Google is teaming up with T-Mobile and Sprint to offer its own phone plans, according to a report today from The Information. Code-named Project Nova, it will allow people to buy plans for their cell phone from Google, rather than turn to another wireless carrier.

Because Google doesn’t control its own cellular spectrum, it has to use other carriers’ networks. In this case, the company is expected to make a deal with T-Mobile and Sprint for wholesale use of their spectrum, which would make it a Mobile Virtual Network Operator (MVNO) like Ting. The move would give Google greater control over what phone plans the company offers, and could allow it to try out new initiatives like incredibly discounted phone plans.

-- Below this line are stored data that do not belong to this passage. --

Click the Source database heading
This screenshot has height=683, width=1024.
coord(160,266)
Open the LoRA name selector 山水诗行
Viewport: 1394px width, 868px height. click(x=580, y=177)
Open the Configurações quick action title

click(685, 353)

Google working with the two smaller carriers in the U.S. to gang up on Verizon and AT&T probably won’t go over all that well with the larger players in the wireless industry, but it’s not clear that there’s really any love lost between the companies to begin with. Verizon and Google have locked horns over the line of Nexus devices in the past, and the Nexus 6 isn’t yet available from Verizon.

Meanwhile, Google and T-Mobile have a long history of working together. The two companies teamed up to sell LG’s G1, the first Android phone ever produced. The Bellevue-based “Un-carrier” is known for shaking up the wireless industry, and allowing Google to run a network on T-Mobile’s spectrum would be an interesting way to subvert the existing balance of power in the wireless industry.

It’ll also be interesting to see how and if Apple responds to this. New iPads the company put on sale last year came with an “Apple SIM” which users could configure to run on the networks of AT&T, Sprint or T-Mobile.